### [The task]
How many lines of these entries hold the string "green"? Answer with the number alone.

(Stored data entries)
● ● ● ● ●
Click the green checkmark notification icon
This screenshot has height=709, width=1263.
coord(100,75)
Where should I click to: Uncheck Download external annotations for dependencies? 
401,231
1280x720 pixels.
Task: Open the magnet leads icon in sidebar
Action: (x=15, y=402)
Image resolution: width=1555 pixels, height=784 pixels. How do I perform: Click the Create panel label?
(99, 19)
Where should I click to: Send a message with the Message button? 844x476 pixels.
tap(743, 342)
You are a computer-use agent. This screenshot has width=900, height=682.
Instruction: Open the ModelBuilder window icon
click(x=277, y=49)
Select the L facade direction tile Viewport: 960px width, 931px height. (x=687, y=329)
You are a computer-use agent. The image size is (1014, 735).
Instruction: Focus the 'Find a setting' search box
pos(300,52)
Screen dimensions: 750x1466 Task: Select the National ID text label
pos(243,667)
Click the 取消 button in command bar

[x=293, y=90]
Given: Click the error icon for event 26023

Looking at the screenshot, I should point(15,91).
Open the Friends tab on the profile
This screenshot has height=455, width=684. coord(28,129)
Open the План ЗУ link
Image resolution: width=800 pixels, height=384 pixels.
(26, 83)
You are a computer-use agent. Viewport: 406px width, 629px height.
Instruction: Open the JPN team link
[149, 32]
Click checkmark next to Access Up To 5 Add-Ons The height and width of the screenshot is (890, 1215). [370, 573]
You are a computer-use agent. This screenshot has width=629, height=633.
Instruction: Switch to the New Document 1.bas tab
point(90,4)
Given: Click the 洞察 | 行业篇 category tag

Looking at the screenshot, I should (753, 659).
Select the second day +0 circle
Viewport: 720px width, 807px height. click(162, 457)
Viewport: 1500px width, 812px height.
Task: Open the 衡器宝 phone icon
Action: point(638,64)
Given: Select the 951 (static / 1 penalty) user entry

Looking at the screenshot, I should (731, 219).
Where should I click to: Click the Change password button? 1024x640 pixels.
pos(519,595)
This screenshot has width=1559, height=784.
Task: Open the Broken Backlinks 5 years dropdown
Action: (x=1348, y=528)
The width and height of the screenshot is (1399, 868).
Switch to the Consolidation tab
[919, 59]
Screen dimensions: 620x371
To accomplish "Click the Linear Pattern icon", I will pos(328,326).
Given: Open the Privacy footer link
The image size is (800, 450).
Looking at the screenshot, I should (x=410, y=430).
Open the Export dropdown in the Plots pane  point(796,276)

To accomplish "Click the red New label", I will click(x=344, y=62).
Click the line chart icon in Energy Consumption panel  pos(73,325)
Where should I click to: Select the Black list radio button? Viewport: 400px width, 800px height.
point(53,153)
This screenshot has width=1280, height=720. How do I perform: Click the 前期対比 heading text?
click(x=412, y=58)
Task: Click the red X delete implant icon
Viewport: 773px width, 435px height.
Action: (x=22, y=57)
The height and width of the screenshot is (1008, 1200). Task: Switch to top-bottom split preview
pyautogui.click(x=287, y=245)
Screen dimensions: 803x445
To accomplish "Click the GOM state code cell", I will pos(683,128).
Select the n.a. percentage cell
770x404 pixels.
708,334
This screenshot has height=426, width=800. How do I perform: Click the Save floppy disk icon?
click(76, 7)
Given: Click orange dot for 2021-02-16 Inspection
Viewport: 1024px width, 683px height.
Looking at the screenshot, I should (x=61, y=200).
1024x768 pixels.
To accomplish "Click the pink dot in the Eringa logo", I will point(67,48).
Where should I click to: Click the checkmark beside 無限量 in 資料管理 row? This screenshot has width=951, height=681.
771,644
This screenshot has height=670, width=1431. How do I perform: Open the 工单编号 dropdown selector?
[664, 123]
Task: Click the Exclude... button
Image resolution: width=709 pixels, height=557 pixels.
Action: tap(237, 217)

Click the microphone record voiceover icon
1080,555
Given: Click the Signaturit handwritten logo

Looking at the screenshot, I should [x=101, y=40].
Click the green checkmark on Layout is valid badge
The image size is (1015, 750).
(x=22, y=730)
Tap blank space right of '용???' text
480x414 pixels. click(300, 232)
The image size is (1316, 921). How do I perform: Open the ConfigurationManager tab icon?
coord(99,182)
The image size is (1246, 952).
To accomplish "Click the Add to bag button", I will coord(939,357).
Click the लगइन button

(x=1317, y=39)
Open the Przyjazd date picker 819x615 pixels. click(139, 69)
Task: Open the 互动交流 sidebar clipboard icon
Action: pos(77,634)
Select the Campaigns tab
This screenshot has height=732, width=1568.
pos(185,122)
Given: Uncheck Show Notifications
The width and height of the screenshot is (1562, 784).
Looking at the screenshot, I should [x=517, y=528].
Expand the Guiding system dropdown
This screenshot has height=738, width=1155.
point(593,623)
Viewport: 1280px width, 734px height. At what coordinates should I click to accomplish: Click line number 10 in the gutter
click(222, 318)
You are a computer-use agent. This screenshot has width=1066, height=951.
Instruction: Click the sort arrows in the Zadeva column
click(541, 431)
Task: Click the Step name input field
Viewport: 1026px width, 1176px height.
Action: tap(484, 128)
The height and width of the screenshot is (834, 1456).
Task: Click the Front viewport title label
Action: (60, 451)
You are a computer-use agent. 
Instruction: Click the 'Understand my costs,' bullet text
● ● ● ● ●
### [Your response]
2